Goal of the exercise: Rewrite the entries starting with the first line and going on through the line that contains "coord(123,166)", putting "Task" in place of "Instruction" and keeping everything else the same.

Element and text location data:
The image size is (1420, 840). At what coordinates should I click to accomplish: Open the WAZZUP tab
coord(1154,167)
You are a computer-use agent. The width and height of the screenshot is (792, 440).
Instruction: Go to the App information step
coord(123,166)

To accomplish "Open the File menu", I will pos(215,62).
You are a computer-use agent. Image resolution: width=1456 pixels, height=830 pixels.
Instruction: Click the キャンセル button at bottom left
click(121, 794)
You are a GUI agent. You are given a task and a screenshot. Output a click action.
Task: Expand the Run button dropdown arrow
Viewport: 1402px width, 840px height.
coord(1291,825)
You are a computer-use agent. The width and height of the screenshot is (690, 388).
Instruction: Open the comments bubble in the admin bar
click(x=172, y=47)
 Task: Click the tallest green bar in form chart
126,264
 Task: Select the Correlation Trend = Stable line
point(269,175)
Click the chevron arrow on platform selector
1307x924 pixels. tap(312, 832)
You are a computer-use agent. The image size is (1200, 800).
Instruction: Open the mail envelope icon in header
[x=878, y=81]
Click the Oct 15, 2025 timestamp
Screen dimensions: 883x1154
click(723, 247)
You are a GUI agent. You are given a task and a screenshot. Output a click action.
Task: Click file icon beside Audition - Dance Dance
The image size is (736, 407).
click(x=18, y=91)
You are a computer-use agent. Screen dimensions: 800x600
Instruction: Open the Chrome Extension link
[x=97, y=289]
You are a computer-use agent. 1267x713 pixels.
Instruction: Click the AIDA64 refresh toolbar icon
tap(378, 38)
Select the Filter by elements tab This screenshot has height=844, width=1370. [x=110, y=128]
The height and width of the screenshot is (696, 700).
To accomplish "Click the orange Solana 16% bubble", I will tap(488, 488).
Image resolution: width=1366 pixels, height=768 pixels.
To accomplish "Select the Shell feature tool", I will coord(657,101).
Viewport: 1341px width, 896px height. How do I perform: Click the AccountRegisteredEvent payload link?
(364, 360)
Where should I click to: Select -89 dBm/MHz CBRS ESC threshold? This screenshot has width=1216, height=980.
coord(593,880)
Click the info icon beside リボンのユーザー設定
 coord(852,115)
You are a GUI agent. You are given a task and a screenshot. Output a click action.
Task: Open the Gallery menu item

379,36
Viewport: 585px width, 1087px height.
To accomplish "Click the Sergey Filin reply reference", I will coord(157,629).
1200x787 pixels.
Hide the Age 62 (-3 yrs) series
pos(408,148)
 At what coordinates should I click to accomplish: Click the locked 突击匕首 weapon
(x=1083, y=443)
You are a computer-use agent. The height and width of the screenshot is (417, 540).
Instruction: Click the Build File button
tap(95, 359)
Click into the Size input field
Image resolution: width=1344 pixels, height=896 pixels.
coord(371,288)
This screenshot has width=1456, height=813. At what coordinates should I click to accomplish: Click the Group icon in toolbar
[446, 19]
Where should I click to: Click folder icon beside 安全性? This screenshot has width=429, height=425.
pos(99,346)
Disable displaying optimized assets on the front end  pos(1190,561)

Solution for this exercise:
The image size is (1420, 840). At what coordinates should I click to accomplish: Open the WAZZUP tab
coord(1154,167)
You are a computer-use agent. The width and height of the screenshot is (792, 440).
Task: Go to the App information step
coord(123,166)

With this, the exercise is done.